Last Week’s Albums: Rome Fortune, BONES, The Game


Earlier this year Atlanta rapper Rome Fortune finally released his long awaited debut album, Jerome Raheem Fortune (read our review here). Since then Fortune’s been promising the third in his series of Beautiful Pimp mixtapes, but last week took a detour with VVORLDVVIDE PIMPSTATION, an 11-track collection combining the themes and concepts of his Small VVorld and Beautiful Pimp mixtape.

Fortune continues his merging of Southern hip-hop aesthetics with electronic, dance influenced productions on VVORLDVVIDE PIMPSTATION. Sometime collaborator Toro Y Moi laces Long Days with a groovy beat, Balloons has a sleazy trap feel and SEAVVORLD is a part club hit, part moody rap record.

The list of producers is long and varied, with regular Fortune beat makers Dun Deal, C4 and Richie Souf all contributing, with Souf’s icy retro work on Lit Freestyle one of the tape’s best productions. Aside from iLoveMakkonnen – who lends his off-kilter vocals to Lit Freestyle and My Boy Band Extortion – the guest verses are kept to a minimum. Candice Mims’ sensual vocals sing the hook on Trouble, Nessley’s auto-tuned delivery provides an annoying edge to the otherwise spacey My First 00,000 and Wara from the NBHD shows up on the 808 heavy Balloons.

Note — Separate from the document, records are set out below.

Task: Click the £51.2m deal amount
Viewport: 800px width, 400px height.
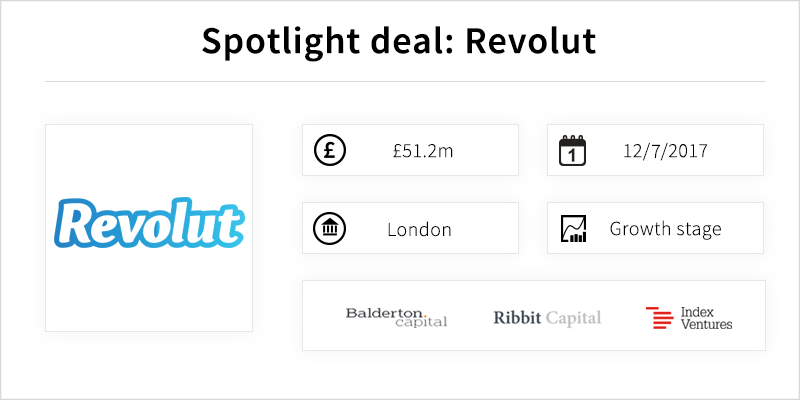Action: point(423,151)
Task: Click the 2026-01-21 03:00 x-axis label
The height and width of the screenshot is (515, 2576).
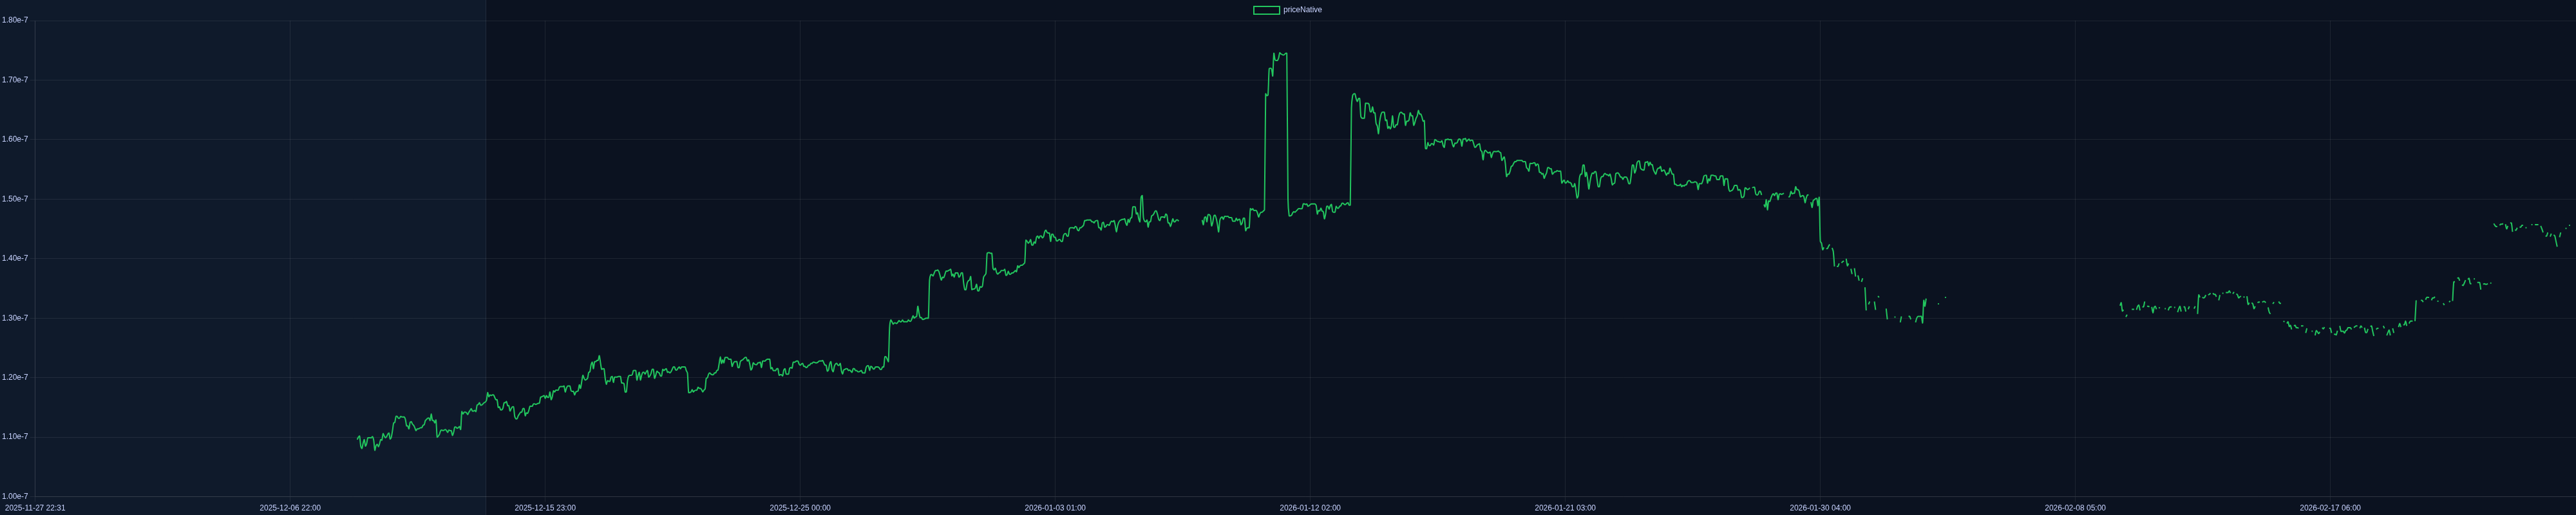Action: (x=1565, y=508)
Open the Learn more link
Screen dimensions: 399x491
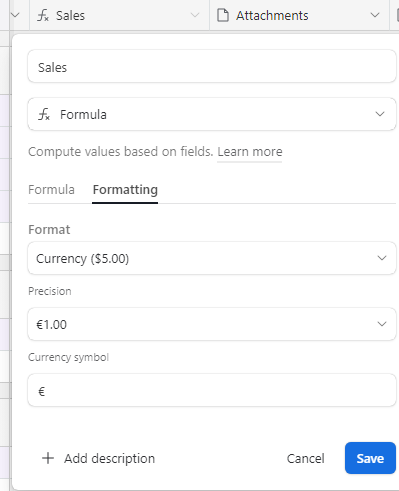pyautogui.click(x=250, y=152)
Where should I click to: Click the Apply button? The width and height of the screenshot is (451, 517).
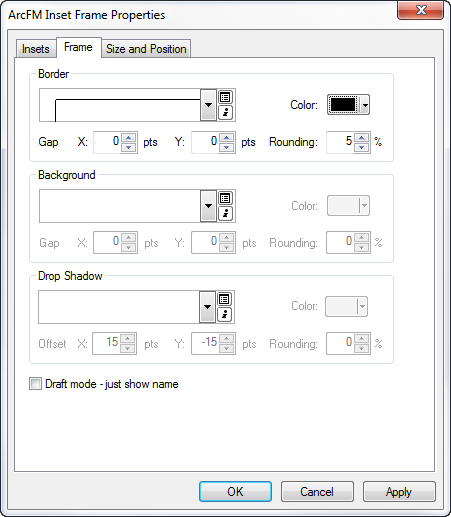pyautogui.click(x=399, y=492)
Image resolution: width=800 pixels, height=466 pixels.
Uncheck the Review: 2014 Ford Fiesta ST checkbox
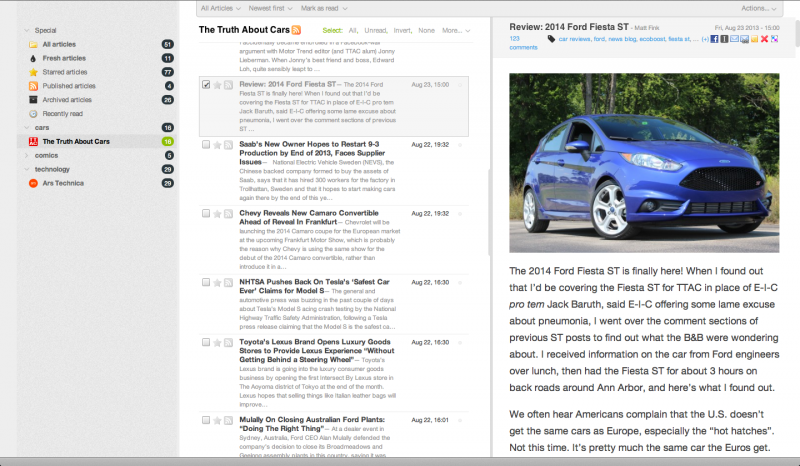click(x=206, y=85)
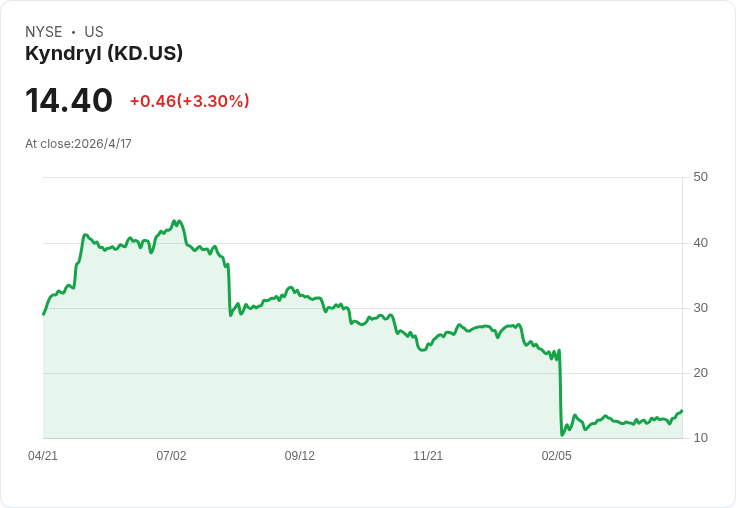Click the 10 label on the price axis

pyautogui.click(x=701, y=438)
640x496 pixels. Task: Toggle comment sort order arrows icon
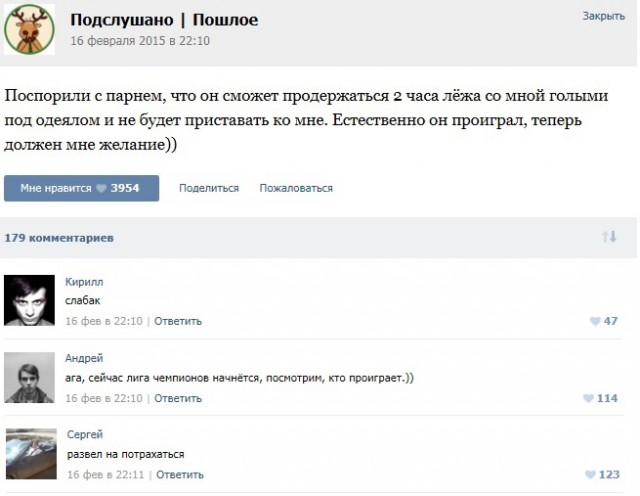(x=608, y=237)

Verdict: Good stop-gap before the next Beautiful Pimp tape.

BONES – PaidProgramming2

Few underground rappers have such a cult following as Californian creative BONES. Over the past six years the rapper – formerly known as Th@ Kid – has released over 40 mixtapes and almost double the amount of music videos, yet remains unsigned (of his own volition I might add). PaidProgramming2 is BONES’ second mixtape of 2016 and another inspiring and exhilarating collection of dark and moody rap songs.

Like previous releases, the majority of tracks on PaidProgramming2 are less than three minutes long, with BONES’ unique delivery and abstract rhymes pairing with post-apocalyptic electronic beats from a host of unknown producers. Often compared to Yung Lean, there’s less of a dreamy nostalgic quality to BONES’ music. Although the auto-tuned AwayFromKeybaord and WordsCannontEncapsualte share qualities with Lean’s music, BONES’ material has much more of an undercurrent of dread and depression to it.

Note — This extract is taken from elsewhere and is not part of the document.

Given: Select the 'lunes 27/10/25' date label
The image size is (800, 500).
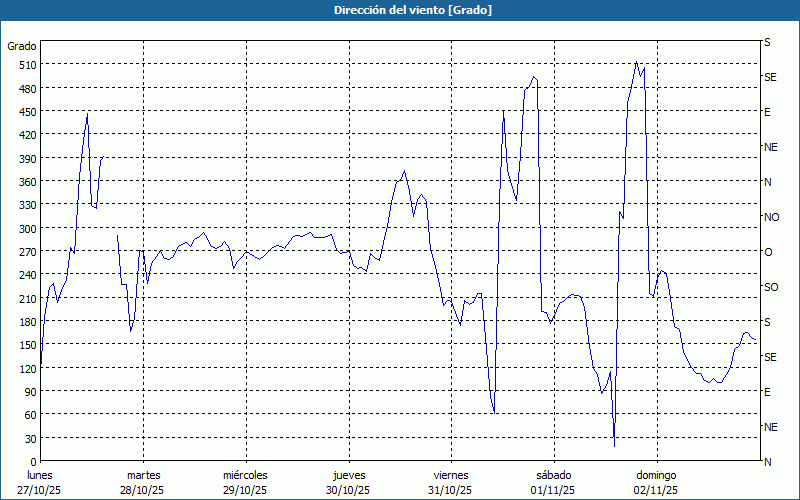Looking at the screenshot, I should tap(41, 482).
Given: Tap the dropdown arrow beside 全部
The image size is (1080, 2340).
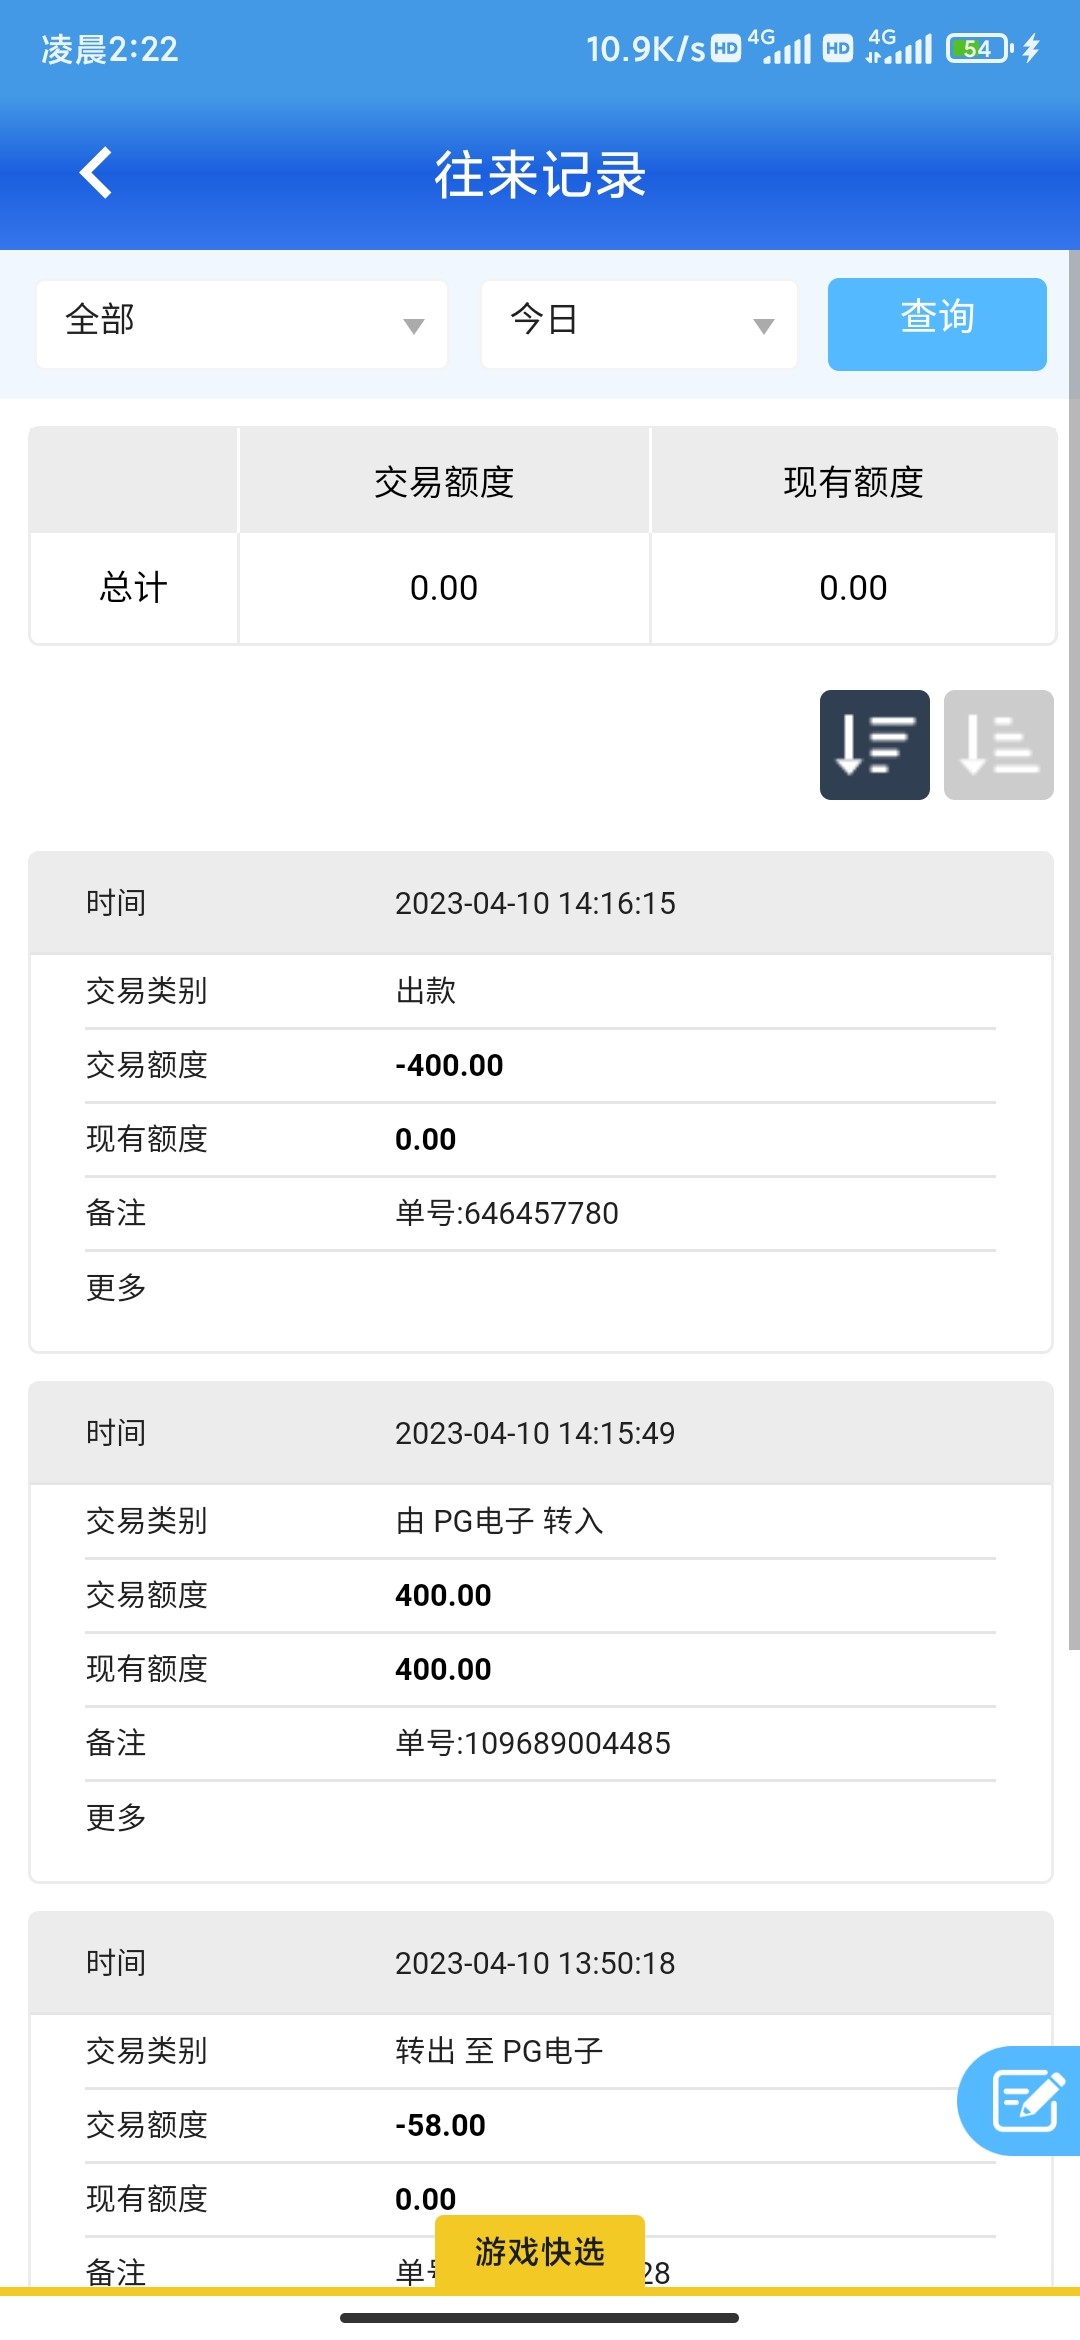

BONES also changes up his flow throughout PaidProgramming2. There are slow, monotone raps (MyHeadHurt,INeedToLieDown, Maggots), melodic, head bobbing flows (TheCurseOfTheGhost, LivingstonCountryLegend), right through to BONES’ frantic, rapid fire rhymes (Rocks, YourMusicSucksAndYouLookLikeADickhead).

For someone whose music doesn’t always sound positive, BONES is far from a self loathing pessimist, with his lyrics largely discussing his greatness in the game and the trust you have to have in yourself to succeed. He’s definitely not everyone’s cup of tea, but BONES output is more consistent and challenging than most of today’s so-called rap stars, and for that you can not fault him.

Verdict: Another one.

The Game – Block Wars

Just a month on from the release of his first soundtrack to the documentary series, Streets Of Compton, The Game returns with another soundtrack to his new mobile game Block Wars. It’s a Grand Theft Auto-esque game were players vie for control of the drug trade and the streets as they battle rival gangs, mobsters and the police.

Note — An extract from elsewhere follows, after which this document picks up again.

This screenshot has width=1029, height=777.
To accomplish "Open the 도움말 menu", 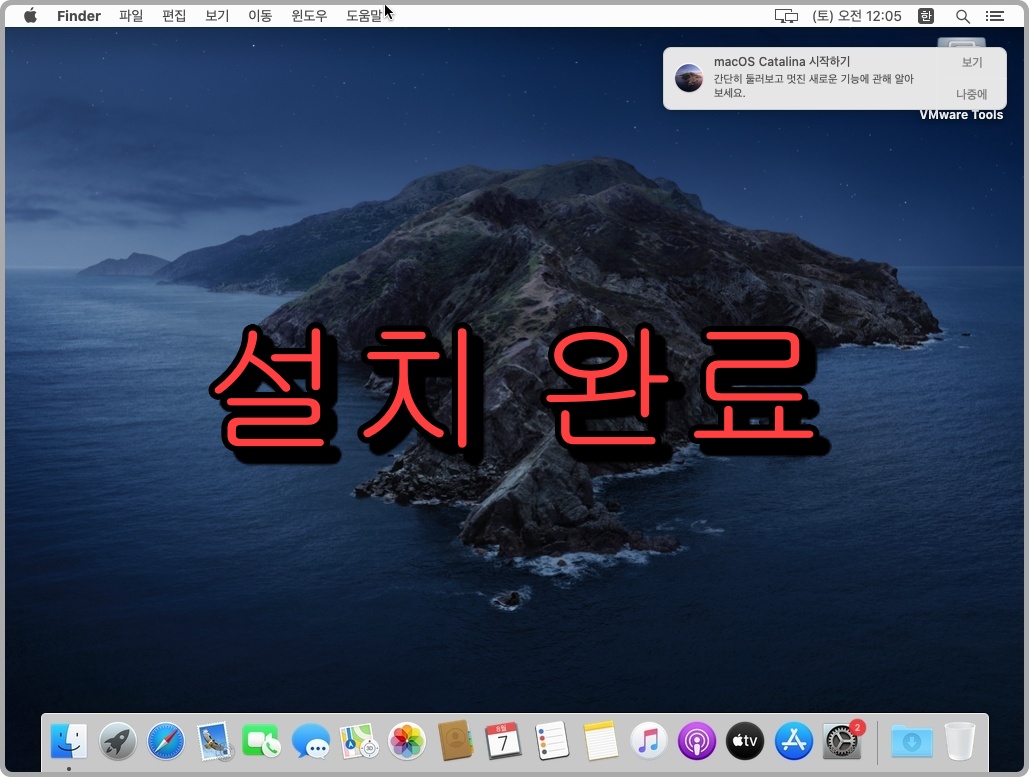I will point(367,15).
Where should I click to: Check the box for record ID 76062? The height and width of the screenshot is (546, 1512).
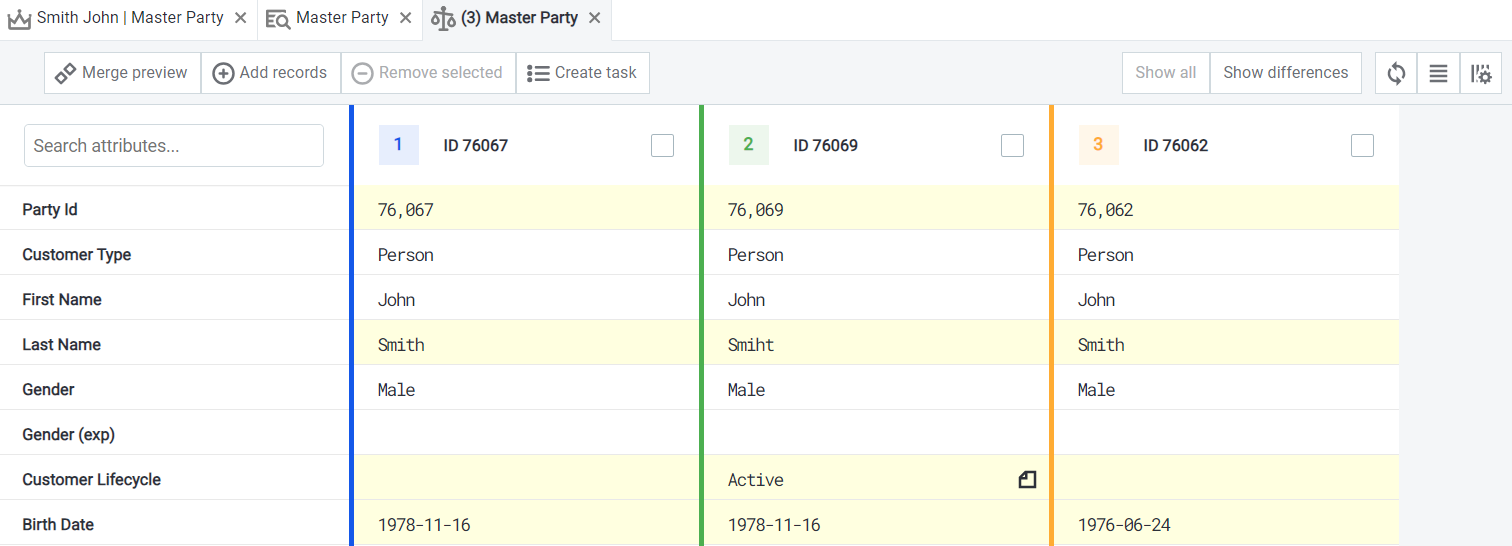(1362, 146)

As you’d expect, the game is heavy with violence and aspects of gang life, which is represented in Game’s lyrics across the 10 track album. While he’s always positioned himself as a West Coast gangsta rapper, Block Wars is Game’s most concise collection of tracks themed around gang banging and life on the streets of Compton. Game tackles gang violence on the self-titled opener, dope spots and the L.A. streets on Gutter, and street killings and death on Murder and Bullet With Your Name On It.

This is very much a typical Game release, with plenty of Compton references and a plethora of name drops, with the G-Funk inspired Get High mentioning the likes of Method Man, Redman, Dr. Dre, 2Pac, Snoop Dogg, B-Real and O.J. Simpson, just to name a few.  There’s also only one guest featured on the album, being L.A. vocalist Lorine Chia, who provides the hook on the depressing look at life on the streets detailed in Uzis And Grenades.

Verdict: Game continues to accumulate an impressive body of work.